Saturday, November 28, 2009

Iran's Economic Vulnerabilities

The Iranian nuclear issue is a problem of deeply layered complexity. Internally, Iran faces domestic economic problems, including lack of infrastructure financing and development in hydrocarbons, an upcoming expansion of its employable workforce, a population seeking less personal restraints, and a conservative political ideology that sees problems as zero sum rather than integrative. Support for Hamas in Gaza illustrates the prevailing attitude of non-engagement. Negotiation and cooperation are not the processes of choice for Iranian leaders because they appear "too soft" and "capitulating" to the western powers. Economic sanctions will strengthen internal political resolve to resist while the population suffers. The likelihood of a significant change in the government seems slight even with sanctions.
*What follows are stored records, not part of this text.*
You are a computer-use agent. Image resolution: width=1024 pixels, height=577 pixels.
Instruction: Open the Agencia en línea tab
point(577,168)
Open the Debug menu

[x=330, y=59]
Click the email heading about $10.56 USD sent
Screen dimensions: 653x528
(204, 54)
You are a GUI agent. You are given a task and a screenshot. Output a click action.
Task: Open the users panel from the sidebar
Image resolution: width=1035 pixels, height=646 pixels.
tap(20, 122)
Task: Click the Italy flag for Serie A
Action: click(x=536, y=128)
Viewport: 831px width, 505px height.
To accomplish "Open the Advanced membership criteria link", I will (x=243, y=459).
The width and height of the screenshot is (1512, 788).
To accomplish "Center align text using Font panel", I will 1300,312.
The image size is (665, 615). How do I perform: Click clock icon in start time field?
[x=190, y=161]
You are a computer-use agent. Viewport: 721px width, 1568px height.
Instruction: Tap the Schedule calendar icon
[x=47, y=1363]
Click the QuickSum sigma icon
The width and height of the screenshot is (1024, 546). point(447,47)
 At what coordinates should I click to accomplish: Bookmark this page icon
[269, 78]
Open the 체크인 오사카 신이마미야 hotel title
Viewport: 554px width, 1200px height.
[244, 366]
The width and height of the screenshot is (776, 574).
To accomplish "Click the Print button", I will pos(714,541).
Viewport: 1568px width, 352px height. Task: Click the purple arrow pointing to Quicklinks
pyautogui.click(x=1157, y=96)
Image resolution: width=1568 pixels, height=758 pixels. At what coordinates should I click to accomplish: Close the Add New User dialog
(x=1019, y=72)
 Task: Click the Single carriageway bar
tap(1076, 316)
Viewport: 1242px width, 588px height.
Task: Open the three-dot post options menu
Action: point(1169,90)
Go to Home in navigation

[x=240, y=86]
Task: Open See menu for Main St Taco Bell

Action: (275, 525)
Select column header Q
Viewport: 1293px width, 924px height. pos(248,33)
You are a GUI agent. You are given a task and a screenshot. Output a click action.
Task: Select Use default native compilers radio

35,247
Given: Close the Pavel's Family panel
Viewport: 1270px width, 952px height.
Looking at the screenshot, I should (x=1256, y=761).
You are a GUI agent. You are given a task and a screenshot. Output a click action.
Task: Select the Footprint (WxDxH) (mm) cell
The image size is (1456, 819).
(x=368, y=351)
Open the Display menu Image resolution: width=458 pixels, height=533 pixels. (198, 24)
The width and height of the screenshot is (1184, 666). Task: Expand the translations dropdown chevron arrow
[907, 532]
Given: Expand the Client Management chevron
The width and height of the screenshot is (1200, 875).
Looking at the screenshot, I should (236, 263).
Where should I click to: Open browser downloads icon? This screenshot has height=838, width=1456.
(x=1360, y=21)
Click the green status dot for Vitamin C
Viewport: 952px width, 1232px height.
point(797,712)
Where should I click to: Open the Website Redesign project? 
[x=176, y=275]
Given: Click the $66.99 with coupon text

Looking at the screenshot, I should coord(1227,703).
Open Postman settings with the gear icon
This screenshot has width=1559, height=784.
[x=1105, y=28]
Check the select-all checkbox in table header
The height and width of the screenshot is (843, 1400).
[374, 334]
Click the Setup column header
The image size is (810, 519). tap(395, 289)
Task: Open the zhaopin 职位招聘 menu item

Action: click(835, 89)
Despite general unhappiness around lack of personal freedoms, the people still support a stable, if suboptimal, government. So what is to be done? First, keep Iran engaged in conversations with respectful disagreement. Second, no threats--if sanctions are needed, implement them incrementally after brief warnings. Third, take a very long term perspective on the problem by creating a policy that looks forward 10 to 15 years. Fourth, work towards solutions to the Palestinian-Israeli conflict recognizing that Hamas will attempt to block peace. Fifth, move away from hydrocarbon dependence to change the dynamics of the world energy economy. An integrated, nuanced set of solutions is the real answer; not political hyperbole with no chance of success.